Copy out precisely the lines of the material that follows, beginning with the line containing "This screenshot has" and ending with its last line; exclude pictures.

** Opening AVAILABLE DATA block **

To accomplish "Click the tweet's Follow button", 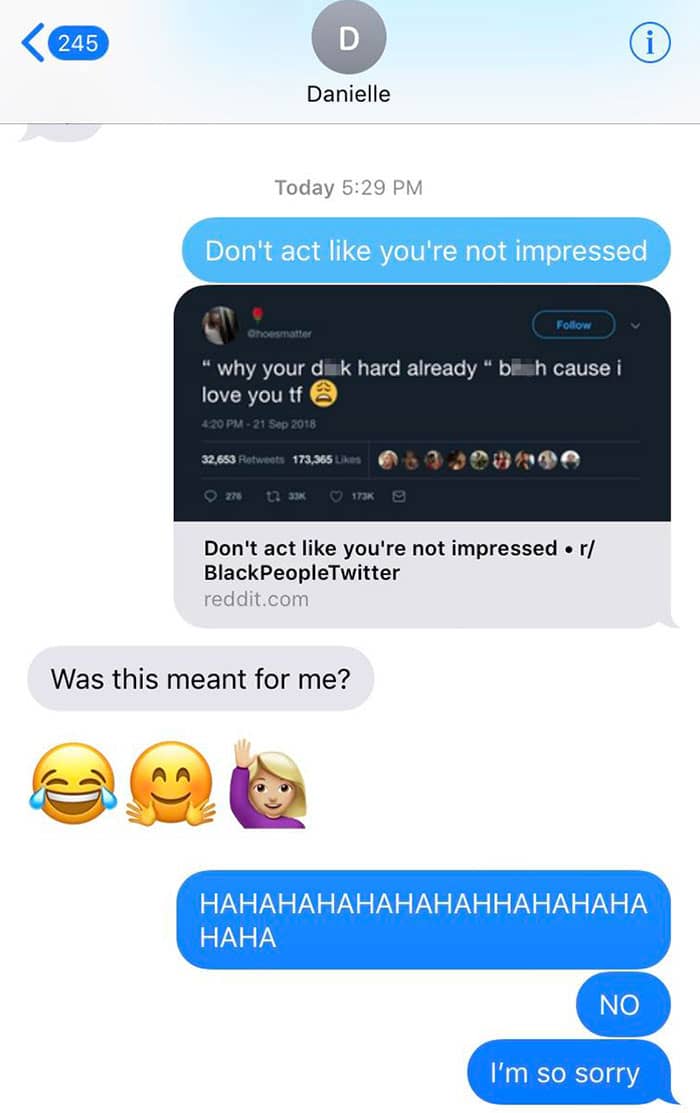I will pos(574,324).
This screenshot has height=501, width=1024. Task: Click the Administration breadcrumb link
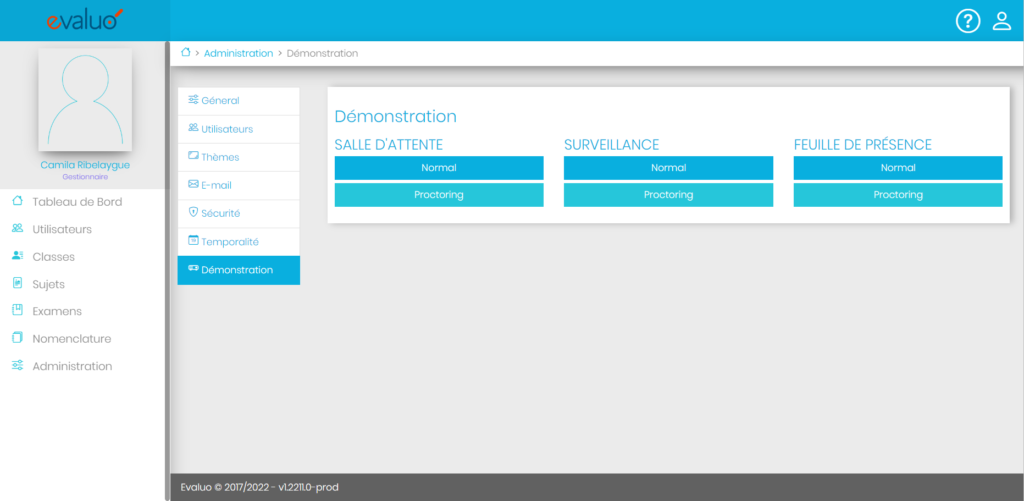point(238,53)
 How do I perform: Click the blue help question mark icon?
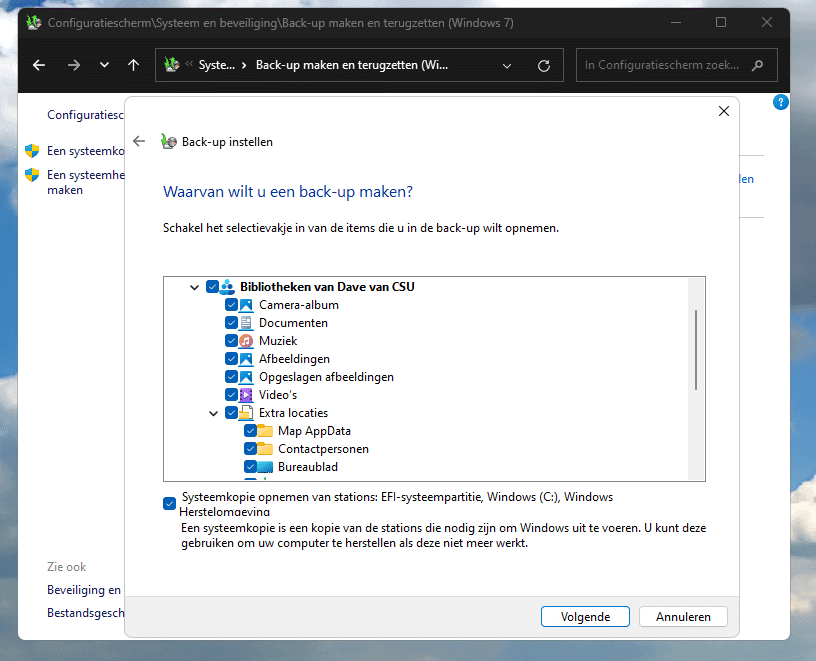click(781, 102)

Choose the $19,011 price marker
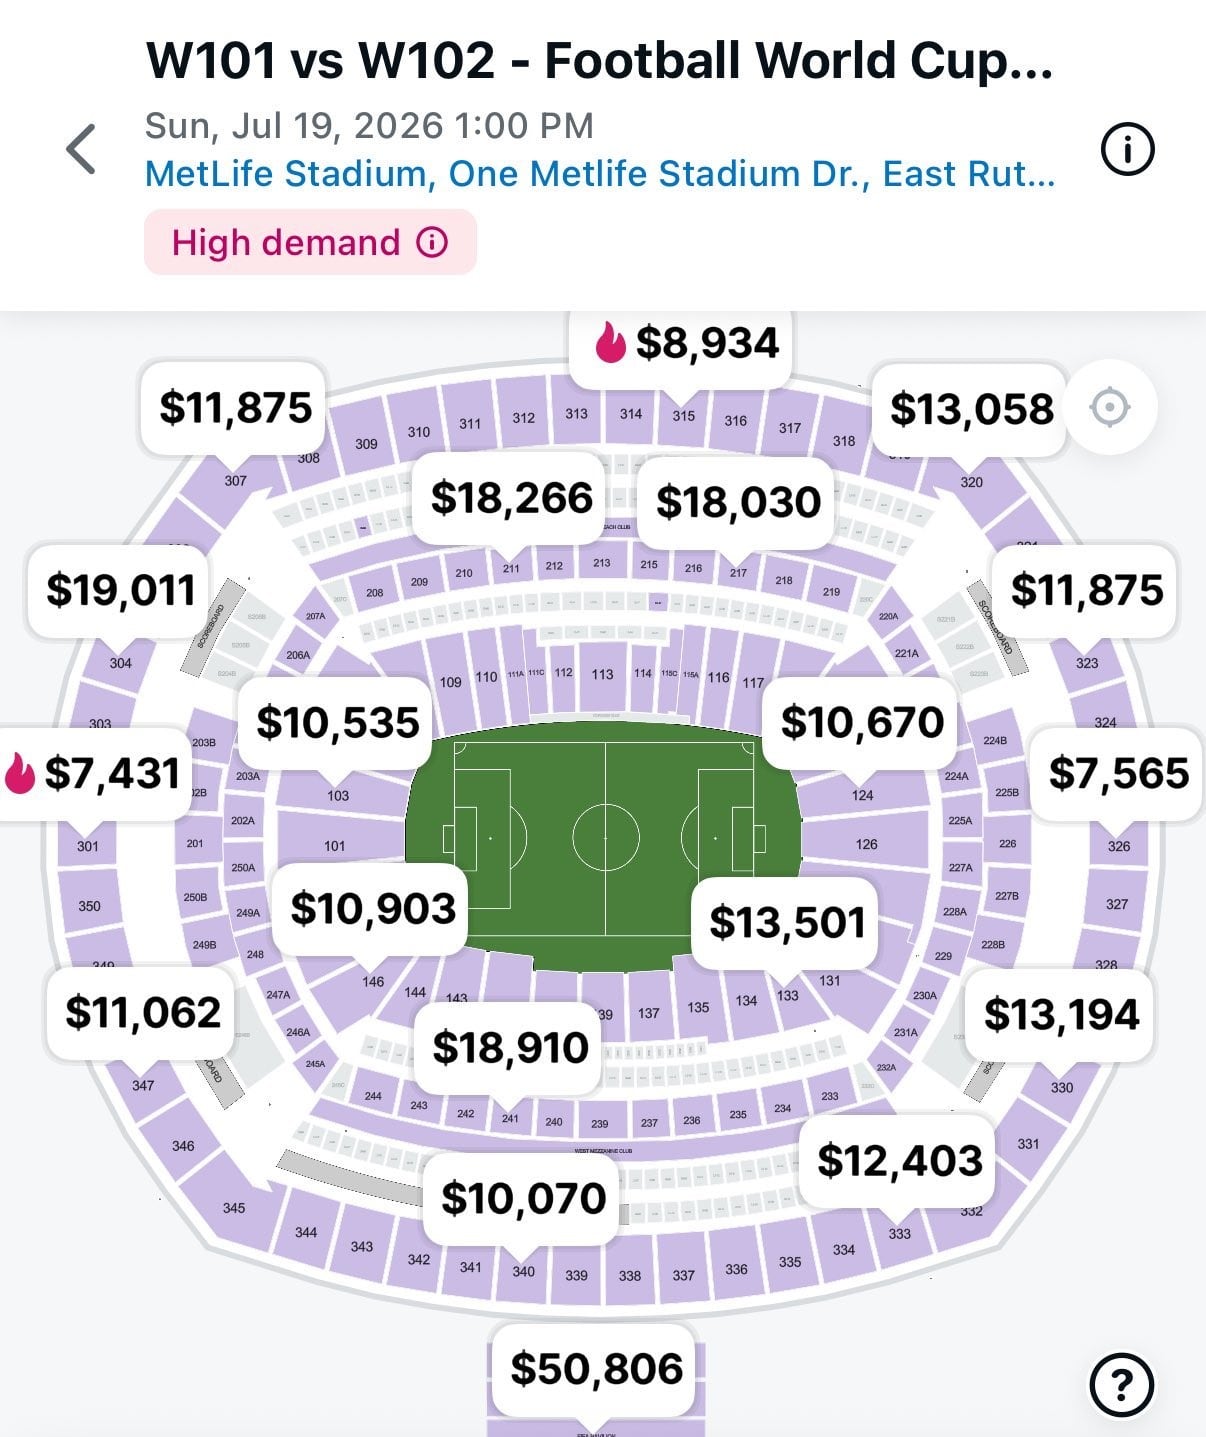coord(121,590)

** Closing AVAILABLE DATA block **

(FINISHED TASK)
This screenshot has height=501, width=1024. Task: Click the Administration breadcrumb link
point(238,53)
 How do I perform: Click the blue help question mark icon?
click(781, 102)

Choose the $19,011 price marker
coord(121,590)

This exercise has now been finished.